**EXERCISE SET**
1: Using the training-setup passage, explain how the model parameters are updated in each supernet training iteration.
2: Quote the stretch of the training-setup passage from "For NAS, we" through "these four sub-networks.".
3: Answer these questions from the training-setup passage.
(a) Which benchmark was the randomly initialized model trained on, and how many training examples does it have?
(b) What batch size was used for the standalone baseline model?
(c) Which algorithm was used to search sub-networks out of the fully trained supernet?

**SOURCE PASSAGE**
-=-=-

As a baseline architecture, we use a 6layer Transformer architecture with all other model configurations remaining the same as BERT-Base or GPT-2 (see the details in Tab. 1). We consider Language Modeling task, and we train a randomly initialized model on the WikiText-2 [154] benchmark with 37k training examples and 4k validation examples using a language modeling training objective. To evaluate the model performance, we measured perplexity on the validation examples, excluding empty strings, where lower scores indicate better performance. The standalone baseline model was trained for 50 epochs with the Adam optimizer and a linear learning rate scheduling with a peak learning rate in the range {5, 2, 1, 0.5} × 10−5. The training examples are concatenated to reach a maximum sequence length of 512 and batched using a batch size of 16.

For NAS, we adopt the BigNAS-style [243] strategy to train a supernet, and then we used an evolutionary algorithm to search sub-networks out of the fully trained supernet. The NAS search space is comprised of various combinations of the number of layers 𝑙, number of heads ℎ, hidden dimension 𝑑, and FFN dimension 𝑑FFN (see Tab. 8 for details). For supernet training, we use the same training hyperparameters as the stand-alone training, except that in each training iteration, we sample four sub-networks: the largest possible; the smallest possible; and two randomly sampled subnetworks. The model parameter update is then performed using the sandwich rule, which involves taking the average of the gradients collected from the backward paths of these four sub-networks.

-=-=-

**THE DATA**
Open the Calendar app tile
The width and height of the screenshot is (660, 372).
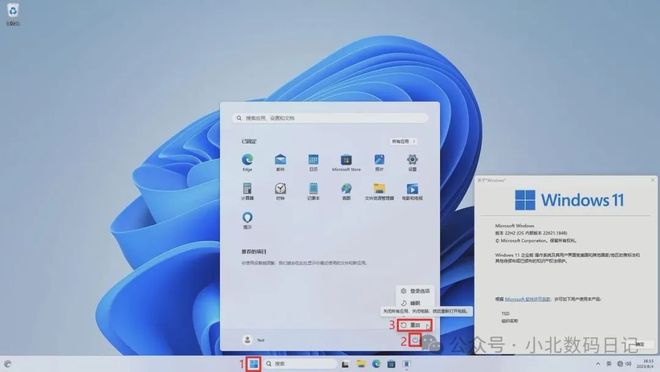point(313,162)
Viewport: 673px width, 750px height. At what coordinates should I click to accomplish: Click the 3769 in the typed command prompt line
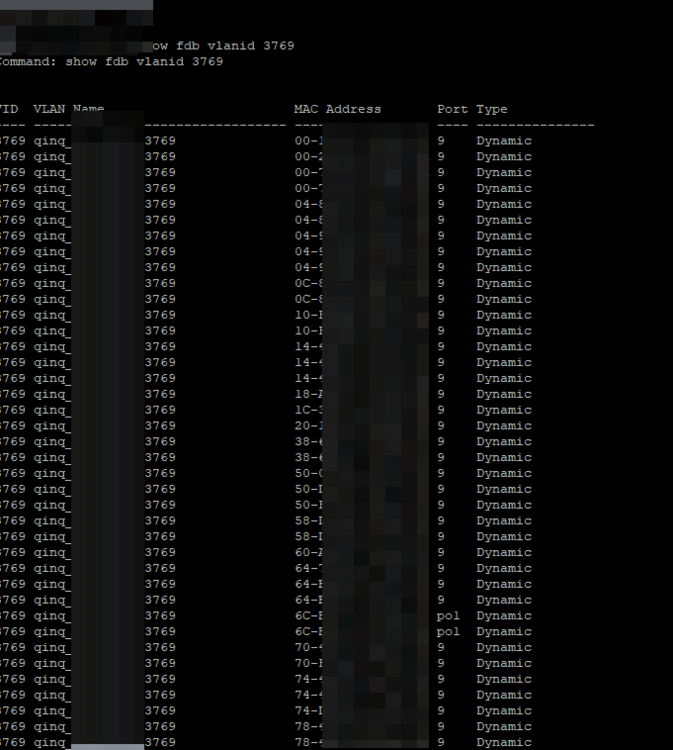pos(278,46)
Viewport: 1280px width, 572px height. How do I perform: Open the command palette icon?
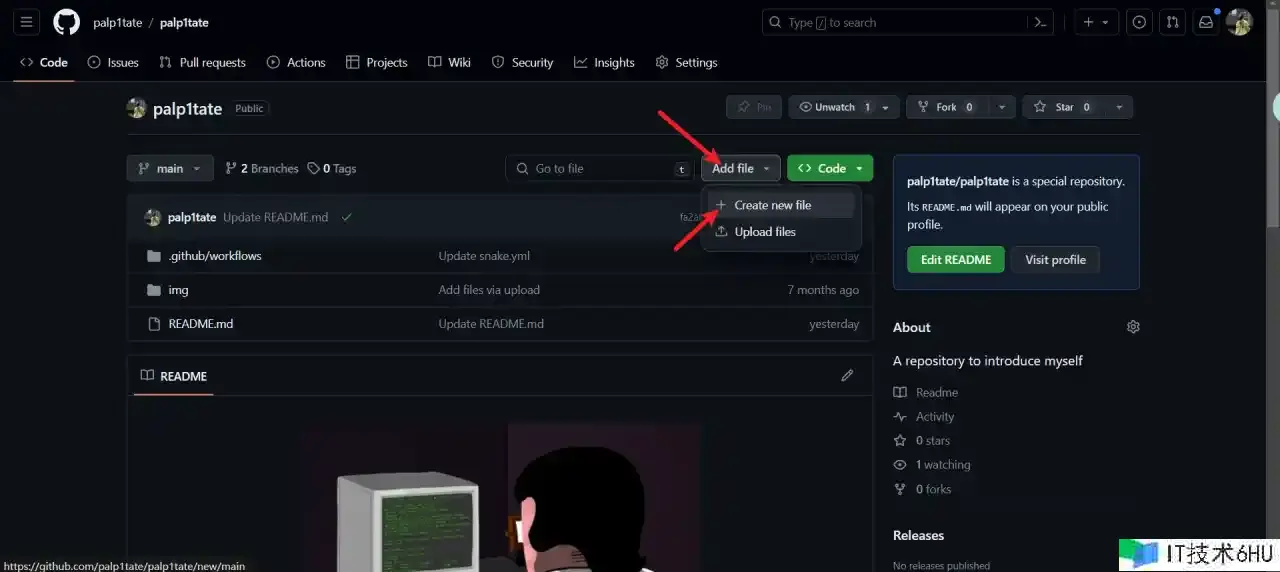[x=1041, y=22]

-=-=-

**ANSWERS IN ORDER**
1: In each iteration, four sub-networks are sampled: the largest possible, the smallest possible, and two randomly sampled ones. The update follows the sandwich rule, which averages the gradients collected from the backward paths of these four sub-networks.

2:
For NAS, we adopt the BigNAS-style [243] strategy to train a supernet, and then we used an evolutionary algorithm to search sub-networks out of the fully trained supernet. The NAS search space is comprised of various combinations of the number of layers 𝑙, number of heads ℎ, hidden dimension 𝑑, and FFN dimension 𝑑FFN (see Tab. 8 for details). For supernet training, we use the same training hyperparameters as the stand-alone training, except that in each training iteration, we sample four sub-networks: the largest possible; the smallest possible; and two randomly sampled subnetworks. The model parameter update is then performed using the sandwich rule, which involves taking the average of the gradients collected from the backward paths of these four sub-networks.

3:
(a) WikiText-2, with 37k training examples.
(b) 16.
(c) An evolutionary algorithm.